Item position entries:
▼
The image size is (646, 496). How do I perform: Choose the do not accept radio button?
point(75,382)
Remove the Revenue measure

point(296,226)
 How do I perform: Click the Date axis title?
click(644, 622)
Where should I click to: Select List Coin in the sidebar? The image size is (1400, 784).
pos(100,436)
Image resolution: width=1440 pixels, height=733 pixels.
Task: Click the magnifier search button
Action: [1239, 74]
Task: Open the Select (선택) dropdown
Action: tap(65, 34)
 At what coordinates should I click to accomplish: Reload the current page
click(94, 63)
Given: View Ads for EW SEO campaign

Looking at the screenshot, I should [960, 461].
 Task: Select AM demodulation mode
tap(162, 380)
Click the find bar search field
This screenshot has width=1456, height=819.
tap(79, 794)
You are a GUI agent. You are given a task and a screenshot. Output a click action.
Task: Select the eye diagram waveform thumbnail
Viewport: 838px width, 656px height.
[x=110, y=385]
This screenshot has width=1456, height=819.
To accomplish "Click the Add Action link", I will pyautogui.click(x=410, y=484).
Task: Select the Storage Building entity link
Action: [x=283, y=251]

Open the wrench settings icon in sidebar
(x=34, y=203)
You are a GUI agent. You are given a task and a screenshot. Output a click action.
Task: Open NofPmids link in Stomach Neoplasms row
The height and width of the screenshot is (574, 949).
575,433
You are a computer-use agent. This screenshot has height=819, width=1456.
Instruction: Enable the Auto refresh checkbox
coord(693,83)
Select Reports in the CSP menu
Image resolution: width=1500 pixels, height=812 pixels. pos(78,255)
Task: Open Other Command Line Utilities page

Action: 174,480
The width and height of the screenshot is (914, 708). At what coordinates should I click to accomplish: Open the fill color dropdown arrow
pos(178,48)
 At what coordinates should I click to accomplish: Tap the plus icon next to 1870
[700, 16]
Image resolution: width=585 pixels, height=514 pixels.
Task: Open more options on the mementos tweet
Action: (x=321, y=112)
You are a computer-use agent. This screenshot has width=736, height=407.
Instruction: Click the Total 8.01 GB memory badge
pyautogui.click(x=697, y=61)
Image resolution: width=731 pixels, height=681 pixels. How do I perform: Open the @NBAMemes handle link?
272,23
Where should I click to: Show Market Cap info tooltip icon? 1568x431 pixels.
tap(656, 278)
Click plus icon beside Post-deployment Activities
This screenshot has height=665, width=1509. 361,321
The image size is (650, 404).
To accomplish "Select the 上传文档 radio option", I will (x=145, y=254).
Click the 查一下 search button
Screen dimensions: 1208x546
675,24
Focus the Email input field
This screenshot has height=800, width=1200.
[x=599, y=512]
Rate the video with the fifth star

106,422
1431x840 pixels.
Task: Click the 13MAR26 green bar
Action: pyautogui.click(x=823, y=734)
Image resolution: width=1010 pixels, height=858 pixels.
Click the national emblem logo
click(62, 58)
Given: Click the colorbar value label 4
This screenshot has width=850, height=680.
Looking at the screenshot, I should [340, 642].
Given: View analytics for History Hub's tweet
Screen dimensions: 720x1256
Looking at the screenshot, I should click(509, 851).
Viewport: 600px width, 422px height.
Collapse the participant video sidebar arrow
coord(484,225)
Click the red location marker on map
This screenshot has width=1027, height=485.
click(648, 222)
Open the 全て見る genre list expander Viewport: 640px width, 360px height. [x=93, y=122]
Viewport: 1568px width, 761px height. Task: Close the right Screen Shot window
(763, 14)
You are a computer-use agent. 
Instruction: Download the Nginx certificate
▲
■ **EXERCISE BRIEF**
Rewrite the lines above as a Markdown table with the columns "Row" and "Line", giving each line a row number and leaving out the blank lines.

■ **EXPECTED OUTPUT**
| Row | Line |
|---|---|
| 1 | The image size is (646, 496). How do I perform: Choose the do not accept radio button? |
| 2 | point(75,382) |
| 3 | Remove the Revenue measure |
| 4 | point(296,226) |
| 5 |  How do I perform: Click the Date axis title? |
| 6 | click(644, 622) |
| 7 | Where should I click to: Select List Coin in the sidebar? The image size is (1400, 784). |
| 8 | pos(100,436) |
| 9 | Image resolution: width=1440 pixels, height=733 pixels. |
| 10 | Task: Click the magnifier search button |
| 11 | Action: [1239, 74] |
| 12 | Task: Open the Select (선택) dropdown |
| 13 | Action: tap(65, 34) |
| 14 |  At what coordinates should I click to accomplish: Reload the current page |
| 15 | click(94, 63) |
| 16 | Given: View Ads for EW SEO campaign |
| 17 | Looking at the screenshot, I should [960, 461]. |
| 18 |  Task: Select AM demodulation mode |
| 19 | tap(162, 380) |
| 20 | Click the find bar search field |
| 21 | This screenshot has width=1456, height=819. |
| 22 | tap(79, 794) |
| 23 | You are a GUI agent. You are given a task and a screenshot. Output a click action. |
| 24 | Task: Select the eye diagram waveform thumbnail |
| 25 | Viewport: 838px width, 656px height. |
| 26 | [x=110, y=385] |
| 27 | This screenshot has width=1456, height=819. |
| 28 | To accomplish "Click the Add Action link", I will pyautogui.click(x=410, y=484). |
| 29 | Task: Select the Storage Building entity link |
| 30 | Action: [x=283, y=251] |
| 31 | Open the wrench settings icon in sidebar |
| 32 | (x=34, y=203) |
| 33 | You are a GUI agent. You are given a task and a screenshot. Output a click action. |
| 34 | Task: Open NofPmids link in Stomach Neoplasms row |
| 35 | The height and width of the screenshot is (574, 949). |
| 36 | 575,433 |
| 37 | You are a computer-use agent. This screenshot has height=819, width=1456. |
| 38 | Instruction: Enable the Auto refresh checkbox |
| 39 | coord(693,83) |
| 40 | Select Reports in the CSP menu |
| 41 | Image resolution: width=1500 pixels, height=812 pixels. pos(78,255) |
| 42 | Task: Open Other Command Line Utilities page |
| 43 | Action: 174,480 |
| 44 | The width and height of the screenshot is (914, 708). At what coordinates should I click to accomplish: Open the fill color dropdown arrow |
| 45 | pos(178,48) |
| 46 |  At what coordinates should I click to accomplish: Tap the plus icon next to 1870 |
| 47 | [700, 16] |
| 48 | Image resolution: width=585 pixels, height=514 pixels. |
| 49 | Task: Open more options on the mementos tweet |
| 50 | Action: (x=321, y=112) |
| 51 | You are a computer-use agent. This screenshot has width=736, height=407. |
| 52 | Instruction: Click the Total 8.01 GB memory badge |
| 53 | pyautogui.click(x=697, y=61) |
| 54 | Image resolution: width=731 pixels, height=681 pixels. How do I perform: Open the @NBAMemes handle link? |
| 55 | 272,23 |
| 56 | Where should I click to: Show Market Cap info tooltip icon? 1568x431 pixels. |
| 57 | tap(656, 278) |
| 58 | Click plus icon beside Post-deployment Activities |
| 59 | This screenshot has height=665, width=1509. 361,321 |
| 60 | The image size is (650, 404). |
| 61 | To accomplish "Select the 上传文档 radio option", I will (x=145, y=254). |
| 62 | Click the 查一下 search button |
| 63 | Screen dimensions: 1208x546 |
| 64 | 675,24 |
| 65 | Focus the Email input field |
| 66 | This screenshot has height=800, width=1200. |
| 67 | [x=599, y=512] |
| 68 | Rate the video with the fifth star |
| 69 | 106,422 |
| 70 | 1431x840 pixels. |
| 71 | Task: Click the 13MAR26 green bar |
| 72 | Action: pyautogui.click(x=823, y=734) |
| 73 | Image resolution: width=1010 pixels, height=858 pixels. |
| 74 | Click the national emblem logo |
| 75 | click(62, 58) |
| 76 | Given: Click the colorbar value label 4 |
| 77 | This screenshot has width=850, height=680. |
| 78 | Looking at the screenshot, I should [340, 642]. |
| 79 | Given: View analytics for History Hub's tweet |
| 80 | Screen dimensions: 720x1256 |
| 81 | Looking at the screenshot, I should click(509, 851). |
| 82 | Viewport: 600px width, 422px height. |
| 83 | Collapse the participant video sidebar arrow |
| 84 | coord(484,225) |
| 85 | Click the red location marker on map |
| 86 | This screenshot has width=1027, height=485. |
| 87 | click(648, 222) |
| 88 | Open the 全て見る genre list expander Viewport: 640px width, 360px height. [x=93, y=122] |
| 89 | Viewport: 1568px width, 761px height. Task: Close the right Screen Shot window |
| 90 | (763, 14) |
| 91 | You are a computer-use agent.  |
| 92 | Instruction: Download the Nginx certificate |